If I find a way to fix the bugs, it would be great. Nowhere near as neat (or as performant!) a solution as getting Unity Pro (which I’d certainly encourage you to buy instead of using this poor-man’s approach), but plenty good enough for me to continue my hobbying…
UPDATE: a new technique for Render to Texture
I kicked myself when I saw this, which is a pretty obvious way of simulating RtT. I’m already doing various tricks with multiple, overlapping cameras – so why didn’t I think of this?
Although I fully understand all the techniques above (and can easily write them from scratch), I *don’t* understand how the occlusion is being simulated/dissimulated via the shaders — because if I did, I’d have tried this:
- Create a slave-cam in mirror-world (I’ve already written the script to create a slave-player in mirror-world – doing the same with camera is trivial)
- …in Update(), slave-cam re-sets its absolute position to be the opposite side of the mirror to player-cam, taking into account player-cam’s current/new position
- Draw slave-cam AND player-cam, both full-screen, but depth-sorted (set the camera.depth) so slave-cam is beneath (lower depth number)
- …yes, Unity has “depth” upside-down, the variable should be called “height”
- On slave-cam, “dis-render” everything on slave-cam’s side of the mirror (disable occlusion entirely)
- On slave-cam, “dis-render” the mirror itself (so you can see through it!)
- On player-cam, cut-out (using the link above) the area where mirror appears on-screen, so that slave-cam’s view shows through
As a thought-experiment, that Just Works.
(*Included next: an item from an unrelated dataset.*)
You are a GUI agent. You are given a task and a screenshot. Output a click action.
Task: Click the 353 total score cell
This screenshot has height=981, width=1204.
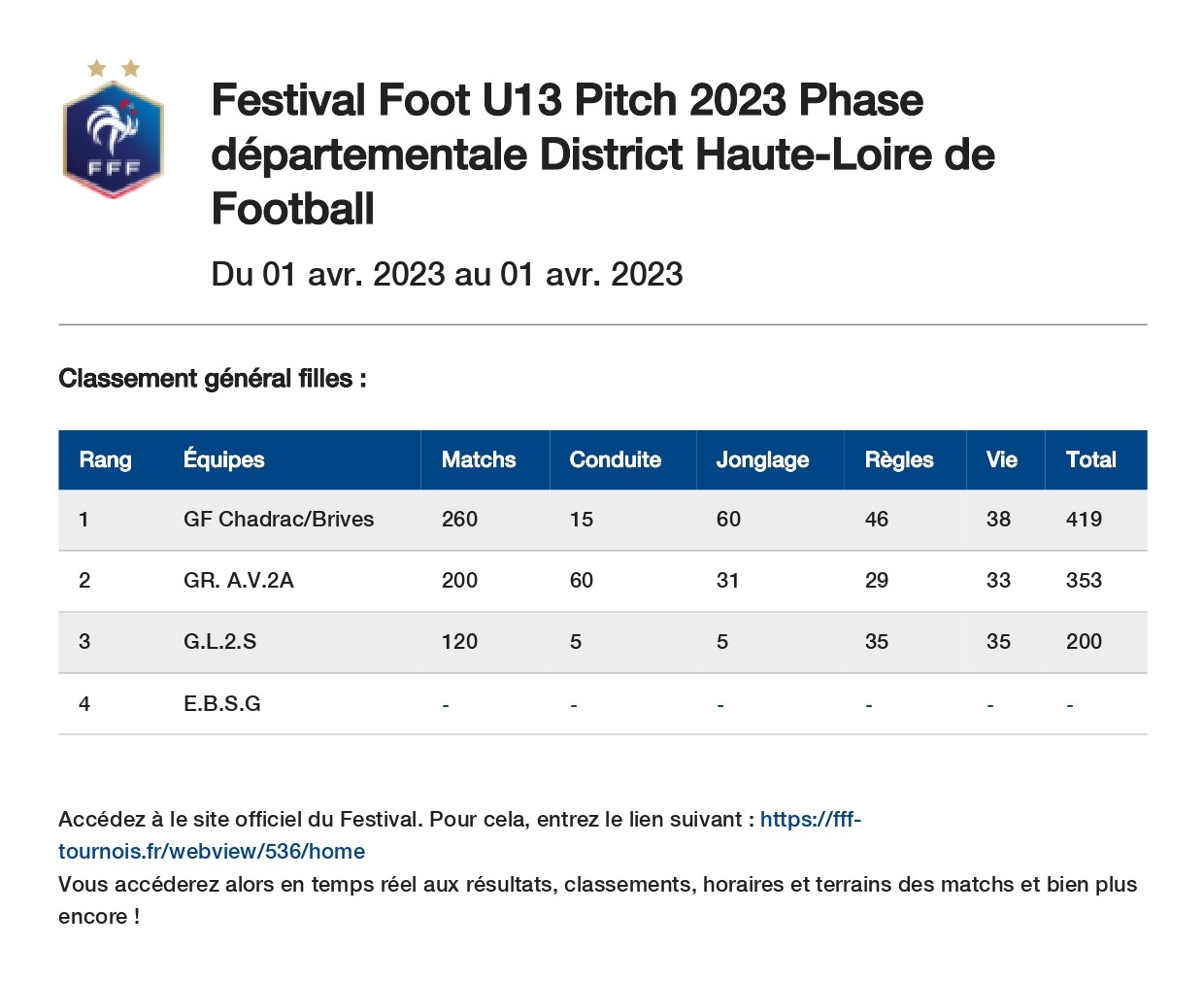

Which probably means it’s fundamentally wrong somehow ;). Sadly, I’m out of time for working on this now (remember: hobby project), and I don’t want to spend more time faffing with mirrors, but to anyone else interested, I’d say this technique is definitely worth a try.
UPDATE 2: a new way
I’ve had partial success with a modified version of the above technique. See that post for details (it took fewer steps than I expected, in some ways)
3 replies on “Mirrors in Unity Free version – almost works”
[…] different approach this time (based on the “new technique for Render to Texture” that I mentioned last time). And it works a lot better – lighting, shaders, etc is all there for free (but something is […]
Hey adam, the ‘a new way’ link appears to be dead, and I’m interested in what you came up with :)
Updated. Crappy WordPress “trying to look cool but failing, with bad HTML code” bug.